Cyber security at both the Securities and Exchange Commission (SEC) and the Commodity Futures Trading Commission (CFTC) is an increasing concern for hedge fund managers following the adoption of new rules forcing them to disclose more about their investment strategies.
The new regulations, which were officially adopted last week, extend the scope of the information private fund advisors must confidentially report to regulators including detail software their crypto investments and credit strategies.
Regulators believe the extended reporting requirements will assist in their ability to monitor market risk and oversee the $26tn private funds industry.

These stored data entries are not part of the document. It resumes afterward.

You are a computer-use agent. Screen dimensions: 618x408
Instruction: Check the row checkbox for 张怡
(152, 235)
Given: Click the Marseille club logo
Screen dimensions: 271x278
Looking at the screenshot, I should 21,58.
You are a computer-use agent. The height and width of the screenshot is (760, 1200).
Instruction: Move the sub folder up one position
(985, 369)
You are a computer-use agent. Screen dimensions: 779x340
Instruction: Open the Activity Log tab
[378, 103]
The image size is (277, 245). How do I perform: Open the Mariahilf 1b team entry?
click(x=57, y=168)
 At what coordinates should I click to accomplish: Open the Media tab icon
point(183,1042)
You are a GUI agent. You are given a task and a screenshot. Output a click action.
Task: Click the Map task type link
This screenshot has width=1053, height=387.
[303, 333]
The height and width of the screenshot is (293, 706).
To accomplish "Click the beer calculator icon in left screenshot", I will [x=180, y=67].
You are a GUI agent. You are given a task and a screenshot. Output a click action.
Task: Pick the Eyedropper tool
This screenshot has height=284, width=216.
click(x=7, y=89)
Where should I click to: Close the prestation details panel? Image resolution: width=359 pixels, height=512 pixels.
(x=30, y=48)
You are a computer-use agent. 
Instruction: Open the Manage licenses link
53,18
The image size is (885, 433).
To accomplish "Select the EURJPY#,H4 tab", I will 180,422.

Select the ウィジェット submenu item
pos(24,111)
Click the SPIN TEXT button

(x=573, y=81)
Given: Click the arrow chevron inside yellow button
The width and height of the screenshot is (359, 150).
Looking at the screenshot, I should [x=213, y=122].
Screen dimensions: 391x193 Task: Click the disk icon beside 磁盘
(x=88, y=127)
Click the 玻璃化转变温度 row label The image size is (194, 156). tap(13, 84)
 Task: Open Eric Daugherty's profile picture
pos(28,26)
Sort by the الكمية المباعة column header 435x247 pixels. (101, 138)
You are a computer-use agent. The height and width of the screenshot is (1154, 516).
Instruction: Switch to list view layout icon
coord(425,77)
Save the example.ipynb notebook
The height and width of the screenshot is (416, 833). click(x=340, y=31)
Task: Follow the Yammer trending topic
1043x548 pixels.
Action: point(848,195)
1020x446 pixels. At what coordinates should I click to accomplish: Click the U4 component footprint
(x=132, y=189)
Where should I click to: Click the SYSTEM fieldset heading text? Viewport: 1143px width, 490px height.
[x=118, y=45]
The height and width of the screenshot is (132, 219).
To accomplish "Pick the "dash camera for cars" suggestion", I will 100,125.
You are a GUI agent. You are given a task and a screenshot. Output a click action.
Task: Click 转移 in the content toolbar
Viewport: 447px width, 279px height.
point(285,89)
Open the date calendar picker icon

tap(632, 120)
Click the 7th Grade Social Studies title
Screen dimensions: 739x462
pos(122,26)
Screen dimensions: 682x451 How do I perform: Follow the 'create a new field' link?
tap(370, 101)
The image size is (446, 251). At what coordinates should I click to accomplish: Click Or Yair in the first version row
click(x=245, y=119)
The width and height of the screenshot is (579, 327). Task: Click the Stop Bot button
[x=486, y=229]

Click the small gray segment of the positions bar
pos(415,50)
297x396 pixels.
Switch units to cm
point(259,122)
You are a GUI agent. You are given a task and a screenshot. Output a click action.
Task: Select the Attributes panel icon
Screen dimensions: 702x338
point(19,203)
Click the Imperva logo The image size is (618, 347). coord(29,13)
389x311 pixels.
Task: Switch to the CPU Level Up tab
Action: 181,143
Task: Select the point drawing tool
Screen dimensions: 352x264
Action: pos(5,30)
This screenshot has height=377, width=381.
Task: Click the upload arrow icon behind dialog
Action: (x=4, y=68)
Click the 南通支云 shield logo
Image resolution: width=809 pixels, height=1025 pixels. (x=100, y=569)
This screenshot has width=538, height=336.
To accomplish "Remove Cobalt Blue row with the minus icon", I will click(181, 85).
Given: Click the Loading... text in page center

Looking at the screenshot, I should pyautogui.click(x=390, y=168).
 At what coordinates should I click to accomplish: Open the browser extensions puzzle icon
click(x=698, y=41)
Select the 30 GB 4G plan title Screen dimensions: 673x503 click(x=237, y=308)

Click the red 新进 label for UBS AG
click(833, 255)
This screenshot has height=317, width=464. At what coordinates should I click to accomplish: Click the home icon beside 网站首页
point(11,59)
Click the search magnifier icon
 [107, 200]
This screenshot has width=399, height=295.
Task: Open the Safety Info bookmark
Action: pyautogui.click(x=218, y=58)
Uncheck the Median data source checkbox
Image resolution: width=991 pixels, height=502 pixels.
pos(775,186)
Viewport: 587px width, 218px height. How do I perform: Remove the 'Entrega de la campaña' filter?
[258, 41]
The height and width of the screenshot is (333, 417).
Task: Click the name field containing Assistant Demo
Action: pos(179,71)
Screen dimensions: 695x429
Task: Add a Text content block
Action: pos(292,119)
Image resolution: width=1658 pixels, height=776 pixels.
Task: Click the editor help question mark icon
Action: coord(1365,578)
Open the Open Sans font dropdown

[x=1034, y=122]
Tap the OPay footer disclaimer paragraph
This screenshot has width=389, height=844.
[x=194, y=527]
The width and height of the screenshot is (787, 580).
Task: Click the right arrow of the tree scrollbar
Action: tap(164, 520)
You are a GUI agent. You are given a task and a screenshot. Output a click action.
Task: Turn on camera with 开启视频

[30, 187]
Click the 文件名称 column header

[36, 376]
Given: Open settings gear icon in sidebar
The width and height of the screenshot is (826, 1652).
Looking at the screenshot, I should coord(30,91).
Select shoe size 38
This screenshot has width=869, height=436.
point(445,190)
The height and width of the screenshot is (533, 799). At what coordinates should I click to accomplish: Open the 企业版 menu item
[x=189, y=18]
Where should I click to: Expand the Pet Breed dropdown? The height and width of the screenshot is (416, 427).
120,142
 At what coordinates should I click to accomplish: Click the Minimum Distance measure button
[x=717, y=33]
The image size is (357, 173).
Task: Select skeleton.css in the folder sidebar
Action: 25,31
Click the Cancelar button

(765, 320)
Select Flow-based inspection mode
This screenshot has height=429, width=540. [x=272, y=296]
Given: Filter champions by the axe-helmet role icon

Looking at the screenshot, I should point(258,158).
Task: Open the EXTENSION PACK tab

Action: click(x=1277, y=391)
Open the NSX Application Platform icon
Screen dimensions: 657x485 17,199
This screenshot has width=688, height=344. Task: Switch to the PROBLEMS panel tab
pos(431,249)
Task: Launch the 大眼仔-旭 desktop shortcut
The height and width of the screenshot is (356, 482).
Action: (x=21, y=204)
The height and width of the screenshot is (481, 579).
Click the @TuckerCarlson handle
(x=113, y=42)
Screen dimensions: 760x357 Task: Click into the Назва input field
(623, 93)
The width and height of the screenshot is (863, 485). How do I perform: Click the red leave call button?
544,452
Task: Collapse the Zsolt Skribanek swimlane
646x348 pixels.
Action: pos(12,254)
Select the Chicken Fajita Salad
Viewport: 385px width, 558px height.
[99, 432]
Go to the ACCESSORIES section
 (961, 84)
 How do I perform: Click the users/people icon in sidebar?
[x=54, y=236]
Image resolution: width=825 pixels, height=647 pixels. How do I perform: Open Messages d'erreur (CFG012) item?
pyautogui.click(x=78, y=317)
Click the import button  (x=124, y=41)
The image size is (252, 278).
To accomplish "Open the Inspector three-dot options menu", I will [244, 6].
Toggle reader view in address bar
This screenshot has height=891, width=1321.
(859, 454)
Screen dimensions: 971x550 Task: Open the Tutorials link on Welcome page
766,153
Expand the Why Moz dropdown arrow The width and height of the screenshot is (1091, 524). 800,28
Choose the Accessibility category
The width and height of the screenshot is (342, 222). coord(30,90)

Industry groups though, including the Alternative Investment Management Association (AIMA), the Managed Funds Association (MFA), and the Securities Industry and Financial Markets Association, have voiced concerns over the security of so-called Form PF data, and say any leak of the more detailed information now required could provide a “roadmap” to confidential proprietary investment strategies.
“People will file the data but then keep fingers crossed that the SEC ups their game on the cyber side,” said Jennifer Wood, the Global Head of Asset Management Regulation at the Alternative Investment Management Association.
The SEC and CFTC have responded by saying they have “robust data protection measures in place to protect all information filed on Form PF”, however, according to Bloomberg, the SEC in particular has a “fraught” cyber security record – with the latest breach seeing hackers gain access to the Commission’s official X account last month.